CFTR-deficient mouse and human blood monocytes have CORO1A/β2 integrin (CD18) colocalization defects. (A) Representative STORM images of CD18 (cyan) and CORO1A (magenta) on the mouse monocyte surface (the contact area with the coverslip). Monocytes were isolated from WT or CF mouse bone marrow and stimulated with CCL2 (200 ng mL−1) or vehicle control. (Scale bars are 1 μm.) (B and C) Coordinate-based colocalization analysis of STORM images showing the percentage of CD18 that colocalizes with CORO1A (B) and CORO1A that colocalizes with CD18 (C). (D) Representative STORM images of CD18 (cyan) and CORO1A (magenta) on human monocyte surface. Purified blood monocytes were preincubated with 50 μM CFTR Inhibitor-172 (CF50) or vehicle control and stimulated with CCL2 (100 ng mL−1) or vehicle control. (Scale bars are 1 μm.) (E and F) Coordinate-based colocalization analysis of STORM images showing the percentage of CD18 colocalizes with CORO1A (E) and CORO1A colocalizes with CD18 (F). Boxplots (median, 25 to 75% range boxes, 0 to 100% range bars). n = 20 cells from three individual experiments in (B, C, E, and F). ns, not significant (P > 0.05), **P < 0.01; ***P < 0.001; ****P < 0.0001, by the Mann–Whitney U test. (G and H) Purified human blood monocytes were preincubated with 50 μM CFTR Inhibitor-172 (CF50) or vehicle control, stimulated by CCL2 (100 ng mL−1) or vehicle control. Cell lysates were used for immunoprecipitation of the CD18 binding components. Representative western blot images of CD18 and CORO1A (G) and quantifications of CORO1A (H) in the immunoprecipitated components. The CORO1A amount in (H) was normalized by the CD18 amount. Mean ± SEM, n = 3 individual experiments (six donors, two donors pooled together in each experiment). *P < 0.05; **P < 0.01; by paired Student’s t test.
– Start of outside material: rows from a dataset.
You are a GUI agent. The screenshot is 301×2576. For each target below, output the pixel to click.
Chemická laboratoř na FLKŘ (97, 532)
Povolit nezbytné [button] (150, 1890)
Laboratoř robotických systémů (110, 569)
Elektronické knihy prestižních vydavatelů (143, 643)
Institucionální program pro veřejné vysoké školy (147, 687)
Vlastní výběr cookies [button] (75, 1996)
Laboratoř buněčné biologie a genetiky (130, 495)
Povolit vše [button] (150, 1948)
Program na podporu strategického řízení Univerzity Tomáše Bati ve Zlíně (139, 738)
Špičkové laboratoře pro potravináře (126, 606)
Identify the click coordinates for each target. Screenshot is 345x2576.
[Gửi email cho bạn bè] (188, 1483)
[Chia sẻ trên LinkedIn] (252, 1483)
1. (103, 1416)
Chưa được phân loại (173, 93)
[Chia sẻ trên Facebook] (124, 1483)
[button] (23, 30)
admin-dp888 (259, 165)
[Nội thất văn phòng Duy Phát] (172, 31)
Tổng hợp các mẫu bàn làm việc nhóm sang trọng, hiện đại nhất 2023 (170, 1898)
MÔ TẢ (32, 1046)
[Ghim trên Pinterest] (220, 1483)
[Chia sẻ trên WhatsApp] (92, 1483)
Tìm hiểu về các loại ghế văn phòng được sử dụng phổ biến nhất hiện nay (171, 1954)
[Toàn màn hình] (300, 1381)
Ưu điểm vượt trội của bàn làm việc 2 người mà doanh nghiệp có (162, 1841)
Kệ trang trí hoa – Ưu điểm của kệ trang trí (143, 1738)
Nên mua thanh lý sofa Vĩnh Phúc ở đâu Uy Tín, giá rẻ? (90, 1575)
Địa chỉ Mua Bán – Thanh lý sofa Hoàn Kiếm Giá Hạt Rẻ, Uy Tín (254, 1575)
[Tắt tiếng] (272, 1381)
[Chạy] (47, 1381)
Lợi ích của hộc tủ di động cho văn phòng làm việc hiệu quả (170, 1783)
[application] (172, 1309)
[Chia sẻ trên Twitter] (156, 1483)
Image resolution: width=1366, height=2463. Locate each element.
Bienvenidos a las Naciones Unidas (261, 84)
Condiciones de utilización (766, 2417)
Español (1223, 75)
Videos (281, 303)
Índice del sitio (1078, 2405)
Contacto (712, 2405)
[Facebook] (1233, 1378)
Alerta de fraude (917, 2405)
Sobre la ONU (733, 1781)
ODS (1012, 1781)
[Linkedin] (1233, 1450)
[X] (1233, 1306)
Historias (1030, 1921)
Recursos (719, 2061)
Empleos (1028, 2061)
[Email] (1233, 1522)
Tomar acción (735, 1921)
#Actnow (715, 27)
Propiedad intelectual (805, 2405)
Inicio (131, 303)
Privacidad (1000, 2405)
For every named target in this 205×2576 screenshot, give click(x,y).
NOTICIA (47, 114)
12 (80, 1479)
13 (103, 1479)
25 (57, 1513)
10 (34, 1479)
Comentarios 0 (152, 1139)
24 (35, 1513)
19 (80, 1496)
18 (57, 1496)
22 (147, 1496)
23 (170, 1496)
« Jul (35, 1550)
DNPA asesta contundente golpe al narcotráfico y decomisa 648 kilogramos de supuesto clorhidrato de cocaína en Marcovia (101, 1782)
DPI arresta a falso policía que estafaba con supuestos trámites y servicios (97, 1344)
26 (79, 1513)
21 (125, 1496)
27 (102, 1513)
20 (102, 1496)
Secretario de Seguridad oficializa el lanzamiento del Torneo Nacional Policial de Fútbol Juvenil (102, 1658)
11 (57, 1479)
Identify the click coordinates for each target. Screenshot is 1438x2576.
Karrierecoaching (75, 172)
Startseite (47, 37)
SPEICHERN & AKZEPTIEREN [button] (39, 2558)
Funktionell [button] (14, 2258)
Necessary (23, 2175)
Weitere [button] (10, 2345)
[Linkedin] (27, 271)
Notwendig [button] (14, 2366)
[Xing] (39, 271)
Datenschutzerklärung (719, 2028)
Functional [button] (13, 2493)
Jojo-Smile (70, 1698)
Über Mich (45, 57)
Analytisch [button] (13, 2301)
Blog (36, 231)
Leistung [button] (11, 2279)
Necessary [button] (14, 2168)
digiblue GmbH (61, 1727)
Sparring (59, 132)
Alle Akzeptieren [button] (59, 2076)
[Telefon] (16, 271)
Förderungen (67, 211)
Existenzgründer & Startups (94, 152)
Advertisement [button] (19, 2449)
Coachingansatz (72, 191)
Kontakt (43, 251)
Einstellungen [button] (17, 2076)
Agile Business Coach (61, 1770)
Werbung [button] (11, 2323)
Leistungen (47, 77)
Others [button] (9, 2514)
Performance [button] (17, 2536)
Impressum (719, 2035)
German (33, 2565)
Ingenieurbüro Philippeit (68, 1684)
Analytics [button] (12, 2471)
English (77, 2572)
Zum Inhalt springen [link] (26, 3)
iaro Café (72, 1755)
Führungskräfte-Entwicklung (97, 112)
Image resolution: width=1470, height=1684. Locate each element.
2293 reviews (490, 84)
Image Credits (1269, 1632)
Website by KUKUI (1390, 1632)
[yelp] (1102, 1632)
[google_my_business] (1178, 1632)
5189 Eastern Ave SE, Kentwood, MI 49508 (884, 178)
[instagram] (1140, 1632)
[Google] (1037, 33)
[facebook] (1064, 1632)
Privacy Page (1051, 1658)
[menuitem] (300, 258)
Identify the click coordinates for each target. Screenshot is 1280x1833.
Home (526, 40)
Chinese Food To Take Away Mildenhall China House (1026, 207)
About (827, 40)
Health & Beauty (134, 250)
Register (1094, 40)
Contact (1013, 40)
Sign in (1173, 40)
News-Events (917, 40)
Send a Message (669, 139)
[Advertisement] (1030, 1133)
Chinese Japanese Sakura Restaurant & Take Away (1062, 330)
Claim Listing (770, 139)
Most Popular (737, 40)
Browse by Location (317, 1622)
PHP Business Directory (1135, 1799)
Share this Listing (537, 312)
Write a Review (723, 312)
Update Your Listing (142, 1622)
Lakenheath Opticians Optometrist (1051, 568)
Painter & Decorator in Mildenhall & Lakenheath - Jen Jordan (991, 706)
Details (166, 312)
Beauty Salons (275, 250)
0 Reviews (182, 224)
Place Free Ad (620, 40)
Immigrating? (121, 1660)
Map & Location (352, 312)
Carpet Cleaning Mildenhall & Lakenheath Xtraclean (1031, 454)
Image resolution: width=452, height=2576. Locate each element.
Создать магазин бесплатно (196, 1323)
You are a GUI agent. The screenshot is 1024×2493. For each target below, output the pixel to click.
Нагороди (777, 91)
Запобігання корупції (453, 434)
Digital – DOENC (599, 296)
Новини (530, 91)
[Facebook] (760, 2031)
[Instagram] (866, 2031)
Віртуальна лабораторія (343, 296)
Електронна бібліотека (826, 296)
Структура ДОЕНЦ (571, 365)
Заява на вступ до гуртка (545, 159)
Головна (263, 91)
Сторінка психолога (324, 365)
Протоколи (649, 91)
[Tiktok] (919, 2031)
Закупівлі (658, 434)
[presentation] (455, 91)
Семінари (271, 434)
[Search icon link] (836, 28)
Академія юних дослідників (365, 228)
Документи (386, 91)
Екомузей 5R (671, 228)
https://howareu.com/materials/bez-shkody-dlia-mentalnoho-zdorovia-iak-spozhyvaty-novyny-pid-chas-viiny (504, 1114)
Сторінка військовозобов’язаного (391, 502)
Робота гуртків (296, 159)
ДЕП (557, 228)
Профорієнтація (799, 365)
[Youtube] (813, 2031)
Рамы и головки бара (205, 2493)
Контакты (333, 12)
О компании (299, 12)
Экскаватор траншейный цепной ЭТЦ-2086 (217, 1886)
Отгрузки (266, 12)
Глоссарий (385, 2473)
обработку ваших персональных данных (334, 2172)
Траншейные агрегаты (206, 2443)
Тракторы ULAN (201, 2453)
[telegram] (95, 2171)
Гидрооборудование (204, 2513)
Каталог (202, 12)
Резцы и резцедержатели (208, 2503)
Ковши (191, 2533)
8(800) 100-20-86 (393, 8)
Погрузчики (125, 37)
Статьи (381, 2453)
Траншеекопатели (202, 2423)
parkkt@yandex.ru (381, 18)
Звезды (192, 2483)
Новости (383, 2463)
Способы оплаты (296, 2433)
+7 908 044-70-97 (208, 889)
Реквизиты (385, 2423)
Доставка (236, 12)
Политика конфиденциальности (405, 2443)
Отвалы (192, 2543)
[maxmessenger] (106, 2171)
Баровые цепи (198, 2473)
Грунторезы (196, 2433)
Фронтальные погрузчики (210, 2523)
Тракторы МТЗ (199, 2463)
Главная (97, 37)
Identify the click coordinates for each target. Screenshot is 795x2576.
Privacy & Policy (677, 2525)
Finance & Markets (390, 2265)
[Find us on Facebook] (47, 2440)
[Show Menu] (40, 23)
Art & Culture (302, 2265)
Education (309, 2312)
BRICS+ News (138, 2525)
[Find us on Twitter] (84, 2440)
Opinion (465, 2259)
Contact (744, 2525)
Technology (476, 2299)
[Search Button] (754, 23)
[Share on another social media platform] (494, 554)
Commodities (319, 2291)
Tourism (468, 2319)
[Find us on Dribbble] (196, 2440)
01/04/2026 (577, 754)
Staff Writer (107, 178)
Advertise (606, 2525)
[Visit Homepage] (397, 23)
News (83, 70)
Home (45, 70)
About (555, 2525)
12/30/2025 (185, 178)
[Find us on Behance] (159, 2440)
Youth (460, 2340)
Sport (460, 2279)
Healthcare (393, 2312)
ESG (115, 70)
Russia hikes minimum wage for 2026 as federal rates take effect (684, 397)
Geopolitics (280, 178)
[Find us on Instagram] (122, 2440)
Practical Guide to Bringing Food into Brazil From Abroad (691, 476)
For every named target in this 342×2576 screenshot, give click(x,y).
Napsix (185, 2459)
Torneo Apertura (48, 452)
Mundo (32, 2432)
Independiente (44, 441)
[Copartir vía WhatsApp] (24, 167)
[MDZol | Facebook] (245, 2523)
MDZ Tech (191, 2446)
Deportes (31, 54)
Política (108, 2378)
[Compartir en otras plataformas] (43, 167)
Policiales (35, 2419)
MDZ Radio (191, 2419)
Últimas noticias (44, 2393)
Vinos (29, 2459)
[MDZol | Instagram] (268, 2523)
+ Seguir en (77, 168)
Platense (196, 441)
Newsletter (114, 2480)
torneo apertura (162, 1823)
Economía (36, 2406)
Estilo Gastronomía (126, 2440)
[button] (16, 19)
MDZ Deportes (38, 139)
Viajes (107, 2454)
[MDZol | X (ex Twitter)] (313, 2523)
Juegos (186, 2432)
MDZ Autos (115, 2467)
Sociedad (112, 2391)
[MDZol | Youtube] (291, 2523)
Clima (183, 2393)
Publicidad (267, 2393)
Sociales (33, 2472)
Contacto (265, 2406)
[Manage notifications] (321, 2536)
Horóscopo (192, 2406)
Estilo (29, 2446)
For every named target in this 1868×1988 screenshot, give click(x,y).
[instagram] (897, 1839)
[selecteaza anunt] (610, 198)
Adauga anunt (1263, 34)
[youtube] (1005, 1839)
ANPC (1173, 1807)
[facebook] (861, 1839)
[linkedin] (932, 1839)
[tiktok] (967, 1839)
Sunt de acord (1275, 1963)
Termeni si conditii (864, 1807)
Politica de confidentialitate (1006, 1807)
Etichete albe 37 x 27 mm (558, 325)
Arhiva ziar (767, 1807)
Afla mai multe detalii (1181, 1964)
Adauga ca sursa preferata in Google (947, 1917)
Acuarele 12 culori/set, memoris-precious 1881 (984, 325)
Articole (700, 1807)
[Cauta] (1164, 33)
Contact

Using STORM and deconvolution-boosted high-resolution epifluorescence imaging, we also found increased F-actin/CD18 colocalization in WT mouse monocytes (Fig. 6 AC and SI Appendix, Fig. S6 A and C) and vehicle-treated human monocytes (Fig. 6 DF and SI Appendix, Fig. S6 B and D) after CCL2 stimulation, which was diminished in CF mouse monocytes (Fig. 6 AC and SI Appendix, Fig. S6 A and C) and CF50-treated human monocytes (Fig. 6 DF and SI Appendix, Fig. S6 B and D).

Fig. 6.

Fig. 6.

CFTR-deficient mouse and human blood monocytes have a defect in actin/β2 integrin (CD18) colocalization. (A) Representative STORM images of CD18 (cyan) and actin (magenta) on the mouse monocyte surface (the contact area with the coverslip). Monocytes were isolated from WT or CF mouse bone marrow and stimulated with CCL2 (200 ng mL−1) or vehicle control. (Scale bars are 1 μm.) (B and C) Coordinate-based colocalization analysis of STORM images showing the percentage of CD18 colocalizes with actin (B) and actin colocalizes with CD18 (C). (D) Representative STORM images of CD18 (cyan) and actin (magenta) on human monocyte surface. Purified blood monocytes were preincubated with 50 μM CFTR Inhibitor-172 (CF50) or vehicle control and stimulated with CCL2 (100 ng mL−1) or vehicle control. (Scale bars are 1 μm.) (E and F) Coordinate-based colocalization analysis of STORM images showing the percentage of CD18 colocalizes with actin (E) and actin colocalizes with CD18 (F). Boxplots (median, 25 to 75% range boxes, 0 to 100% range bars). n = 20 cells from three individual experiments in (B, C, E, and F). ns, not significant (P > 0.05), **P < 0.01; ****P < 0.0001 by the Mann–Whitney U test.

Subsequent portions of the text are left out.